Les confieso que en lo que llevamos de año tan solo me ha sorprendido de manera significativa la sesión del pasado lunes. El resto puede ser fácilmente explicado y entendido (a posteriori esto siempre es más fácil, por supuesto): subidas de bolsas, bajada de las tires de los bonos, cierta mejora de los datos macro en varias zonas,… Hemos asistido a un incremento de la volatilidad, entendida como variaciones más acusadas de los precios de los activos financieros. Por tener, hasta hemos tenido las especulaciones y posterior confirmación del QE a la europea. Todo ello ha dejado a las bolsas europeas con subidas de un dígito alto en poco más de tres semanas, lo que es un comportamiento extraordinario. Por ahora, EEUU se está quedando algo rezagado, tampoco nada sorprendente, teniendo en cuenta las valoraciones relativas y la evolución del tipo de cambio euro/dólar.

Como ven, hasta aquí todo el comportamiento es bastante ortodoxo y previsible. Como les decía, lo que me sorprendió es que el lunes, tras la victoria en Grecia del partido extremista Syriza, las bolsas subieran, la prima de riesgo bajara y el euro se fortaleciera. Me sorprendió no porque no crea que las bolsas deben subir, que lo están haciendo y lo van a hacer con mucha más intensidad de cara a final de año; me sorprendió porque todos conocemos el plan que el nuevo primer ministro ha prometido a sus electores. Sinceramente, creo que va a cumplir la mitad de la mitad, como mucho, pero esto no lo va a decir a las primeras de cambio; sería pitorrearse demasiado pronto de quienes acaban de darle su confianza.

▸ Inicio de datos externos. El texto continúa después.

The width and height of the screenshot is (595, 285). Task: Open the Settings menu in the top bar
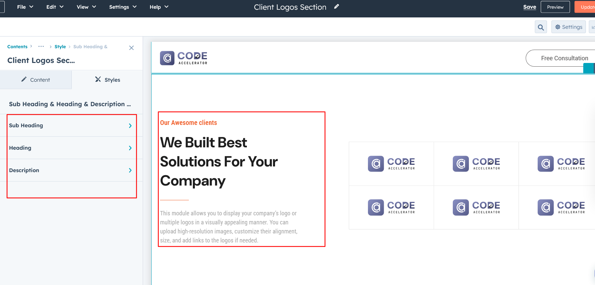[123, 7]
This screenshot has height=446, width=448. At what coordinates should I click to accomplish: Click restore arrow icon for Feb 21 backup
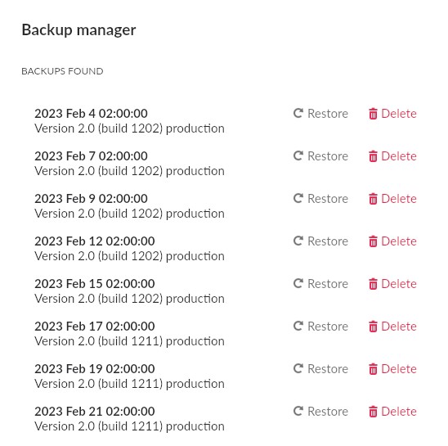pos(298,411)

Pero las sorpresas duran poco y desde el martes las aguas volvían a su cauce. Se nombró el nuevo Gobierno, en el que vemos pocas corbatas (previsible en un Gobierno comunista) y ninguna mujer (también previsible en un Gobierno comunista, para qué engañarnos). Sus primeros anuncios y bravuconadas más parecen dirigidos a demostrar fuerza y determinación que a otra cosa. En efecto, proponen un plan de gasto de 12.000 millones de euros, que permitirá:

  • Incrementar el salario mínimo de 585€ a 751€ (en España es de 648,60€, con una renta per capita en Grecia de 16.500€ y en España de 22.300€).
  • Paralizar las privatizaciones (es decir, menos ingresos).
  • Readmitir a los funcionarios despedidos.
  • Devolver la paga extra a los pensionistas.
  • Además, prometen crear 300.000 puestos de trabajo. Esta es la única medida gratis, realmente.

Por poder, podrían haber prometido también vacaciones de dos meses, viajes de estudios subvencionados al extranjero o la compra de electrodomésticos al más puro estilo venezolano. Imagino que, como no tienen petróleo, esto último han preferido evitárselo.

¿De dónde van a sacar el dinero, cuando, además, tienen que devolver en marzo préstamos a Europa? Lo más probable es que esto no sea más que el posicionamiento inicial en un proceso negociador con las instituciones europeas en busca de mejorar sus condiciones. Europa, de momento, ya les ha dicho que a cumplir con sus compromisos (estamos llegando a un estado de absurdo casi absoluto, ¡plantearse no cumplir sus compromisos y que nada pase!) y recordándoles que formar parte de un club como es el euro implica aceptar y respetar unas normas; si no les gustan, adiós muy buenas. Mientras todos los miembros no quieran cambiar dichas normas, hay que acatarlas. Esto es así desde siempre y lo seguirá siendo.

En cualquier caso, y en previsión de algo más de incertidumbre en el corto plazo, en los fondos de renta variable hemos reducido tácticamente los niveles de inversión, con la venta de futuros, así como la compra de opciones put con vencimiento febrero. No tardaremos mucho en volvernos a subir a la tendencia alcista, porque consideramos que se mantiene inalterada.